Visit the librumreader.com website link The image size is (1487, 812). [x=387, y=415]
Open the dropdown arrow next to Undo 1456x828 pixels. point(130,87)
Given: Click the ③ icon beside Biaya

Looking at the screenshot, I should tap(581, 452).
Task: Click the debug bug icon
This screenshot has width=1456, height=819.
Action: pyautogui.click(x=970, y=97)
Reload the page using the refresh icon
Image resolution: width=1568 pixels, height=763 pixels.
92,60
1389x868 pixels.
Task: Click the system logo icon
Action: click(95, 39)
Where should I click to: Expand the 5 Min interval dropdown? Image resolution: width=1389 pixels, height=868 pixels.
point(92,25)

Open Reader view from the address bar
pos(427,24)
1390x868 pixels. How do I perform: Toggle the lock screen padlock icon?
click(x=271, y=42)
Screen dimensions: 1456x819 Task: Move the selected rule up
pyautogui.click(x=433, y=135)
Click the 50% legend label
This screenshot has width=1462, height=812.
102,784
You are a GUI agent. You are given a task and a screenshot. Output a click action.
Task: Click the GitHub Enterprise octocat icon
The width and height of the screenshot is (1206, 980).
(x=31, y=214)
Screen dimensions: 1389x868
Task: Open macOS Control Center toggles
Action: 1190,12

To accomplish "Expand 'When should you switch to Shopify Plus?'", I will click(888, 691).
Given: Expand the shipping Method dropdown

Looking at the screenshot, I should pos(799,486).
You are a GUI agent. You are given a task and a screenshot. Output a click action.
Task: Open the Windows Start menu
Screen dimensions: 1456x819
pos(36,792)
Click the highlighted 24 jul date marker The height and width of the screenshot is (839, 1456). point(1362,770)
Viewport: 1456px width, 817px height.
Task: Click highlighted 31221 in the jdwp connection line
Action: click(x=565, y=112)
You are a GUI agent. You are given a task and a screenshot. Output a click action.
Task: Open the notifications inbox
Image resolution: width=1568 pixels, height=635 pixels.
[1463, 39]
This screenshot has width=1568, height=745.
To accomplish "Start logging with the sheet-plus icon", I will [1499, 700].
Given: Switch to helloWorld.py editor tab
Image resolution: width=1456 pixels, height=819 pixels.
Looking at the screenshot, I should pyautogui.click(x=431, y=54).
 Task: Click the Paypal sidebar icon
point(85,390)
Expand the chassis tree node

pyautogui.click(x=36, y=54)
········
WHAT IS BEING ASKED: Line by line, set the records above down again exactly.

ANSWER TO THIS EXERCISE:
Visit the librumreader.com website link The image size is (1487, 812). [x=387, y=415]
Open the dropdown arrow next to Undo 1456x828 pixels. point(130,87)
Given: Click the ③ icon beside Biaya

Looking at the screenshot, I should tap(581, 452).
Task: Click the debug bug icon
This screenshot has width=1456, height=819.
Action: pyautogui.click(x=970, y=97)
Reload the page using the refresh icon
Image resolution: width=1568 pixels, height=763 pixels.
92,60
1389x868 pixels.
Task: Click the system logo icon
Action: click(95, 39)
Where should I click to: Expand the 5 Min interval dropdown? Image resolution: width=1389 pixels, height=868 pixels.
point(92,25)

Open Reader view from the address bar
pos(427,24)
1390x868 pixels. How do I perform: Toggle the lock screen padlock icon?
click(x=271, y=42)
Screen dimensions: 1456x819 Task: Move the selected rule up
pyautogui.click(x=433, y=135)
Click the 50% legend label
This screenshot has width=1462, height=812.
102,784
You are a GUI agent. You are given a task and a screenshot. Output a click action.
Task: Click the GitHub Enterprise octocat icon
The width and height of the screenshot is (1206, 980).
(x=31, y=214)
Screen dimensions: 1389x868
Task: Open macOS Control Center toggles
Action: 1190,12

To accomplish "Expand 'When should you switch to Shopify Plus?'", I will click(888, 691).
Given: Expand the shipping Method dropdown

Looking at the screenshot, I should pos(799,486).
You are a GUI agent. You are given a task and a screenshot. Output a click action.
Task: Open the Windows Start menu
Screen dimensions: 1456x819
pos(36,792)
Click the highlighted 24 jul date marker The height and width of the screenshot is (839, 1456). point(1362,770)
Viewport: 1456px width, 817px height.
Task: Click highlighted 31221 in the jdwp connection line
Action: click(x=565, y=112)
You are a GUI agent. You are given a task and a screenshot. Output a click action.
Task: Open the notifications inbox
Image resolution: width=1568 pixels, height=635 pixels.
[1463, 39]
This screenshot has width=1568, height=745.
To accomplish "Start logging with the sheet-plus icon", I will [1499, 700].
Given: Switch to helloWorld.py editor tab
Image resolution: width=1456 pixels, height=819 pixels.
Looking at the screenshot, I should pyautogui.click(x=431, y=54).
 Task: Click the Paypal sidebar icon
point(85,390)
Expand the chassis tree node

pyautogui.click(x=36, y=54)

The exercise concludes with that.